Steroidogenic factor (SF‐1) is a nuclear receptor that is essential for steroid hormone biosynthesis and endocrine development. Adrenocorticotropin (ACTH) acts via a cAMP‐dependent pathway to induce human CYP17 gene expression by promoting the binding of a protein complex containing SF‐1, p54 nrb , and polypyrimidine‐tract binding protein associated splicing factor.
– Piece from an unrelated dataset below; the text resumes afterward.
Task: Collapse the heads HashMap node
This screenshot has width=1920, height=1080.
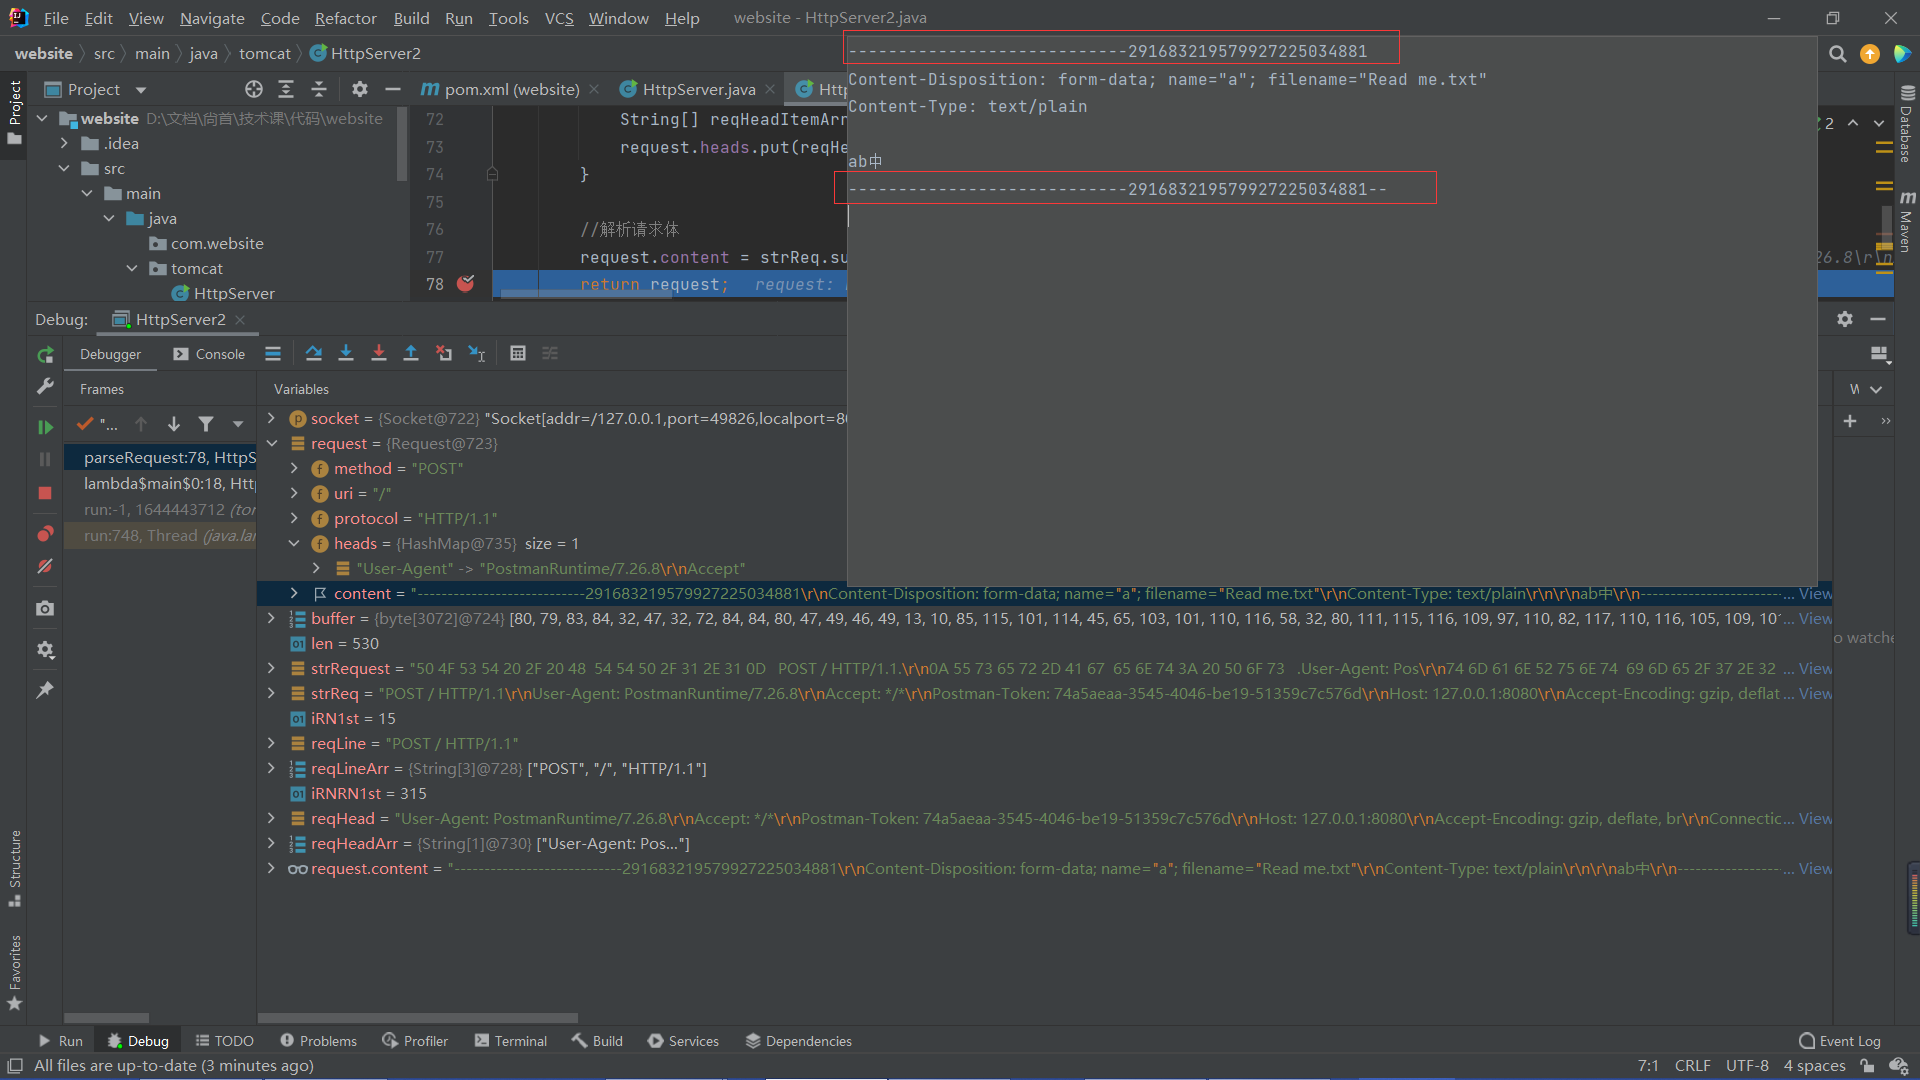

We have recently demonstrated that sphingosine (SPH) and phosphatidic acid (PA) are endogenous ligands for SF‐1. The aim of the current study was to further characterize the roles of ligand binding, coactivator recruitment, and phosphorylation in the transcription of CYP17. We used chromatin immunoprecipitation to analyze the temporal changes in the binding of SF‐1, p54 nrb , PSF, and several coactivators to the CYP17 promoter. Both dibutyryl cAMP (Bt 2 cAMP) and PA stimulate the binding of SRC‐1 and GCN5 to the CYP17 promoter and induce CYP17 mRNA expression. In contrast, SPH antagonizes the stimulatory effects of Bt 2 cAMP and PA on coactivator binding and CYP17 transcription. Mutation of putative phosphorylation sites on SF‐1 and inhibition of ERK and PP2A activity reveal that Bt 2 cAMP and PA promote SF‐1 binding to the promoter and coactivator recruitment by stimulating dephosphorylation of the receptor. These studies demonstrate that SF‐1 activates the transcription of CYP17 by the coordinate actions of ligand exchange (displacement of SPH by PA), dephosphorylation, and coactivator binding. This work is supported by NIH (GM073241), NSF (MCB‐0347682), and the Georgia Cancer Coalition.